To do
Within the records, tally the lines that contain "agent" and reply with that number only.

[Items from a dataset]
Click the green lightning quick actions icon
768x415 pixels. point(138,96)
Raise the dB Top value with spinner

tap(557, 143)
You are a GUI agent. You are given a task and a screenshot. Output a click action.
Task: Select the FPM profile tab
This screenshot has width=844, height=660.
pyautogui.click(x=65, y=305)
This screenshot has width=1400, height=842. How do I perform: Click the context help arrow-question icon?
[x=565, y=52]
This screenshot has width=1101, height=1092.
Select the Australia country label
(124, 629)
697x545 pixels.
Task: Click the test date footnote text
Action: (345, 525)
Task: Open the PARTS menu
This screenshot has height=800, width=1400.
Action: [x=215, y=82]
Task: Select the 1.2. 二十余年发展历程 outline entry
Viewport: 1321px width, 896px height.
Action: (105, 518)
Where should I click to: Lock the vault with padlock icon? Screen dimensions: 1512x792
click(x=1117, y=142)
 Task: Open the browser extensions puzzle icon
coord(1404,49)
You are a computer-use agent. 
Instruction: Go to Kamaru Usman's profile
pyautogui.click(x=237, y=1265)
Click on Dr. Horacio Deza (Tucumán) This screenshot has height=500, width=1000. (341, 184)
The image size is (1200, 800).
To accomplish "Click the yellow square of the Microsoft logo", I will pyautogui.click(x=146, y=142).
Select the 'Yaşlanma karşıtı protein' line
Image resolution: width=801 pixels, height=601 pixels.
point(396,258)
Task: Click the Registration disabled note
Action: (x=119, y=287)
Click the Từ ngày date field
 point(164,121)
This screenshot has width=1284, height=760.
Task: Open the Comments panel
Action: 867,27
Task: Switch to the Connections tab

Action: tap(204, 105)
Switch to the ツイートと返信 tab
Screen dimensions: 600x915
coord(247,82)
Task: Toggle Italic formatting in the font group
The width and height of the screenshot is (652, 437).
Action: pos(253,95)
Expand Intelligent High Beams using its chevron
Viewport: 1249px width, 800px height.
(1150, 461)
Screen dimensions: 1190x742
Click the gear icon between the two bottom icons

Solution for this exercise
2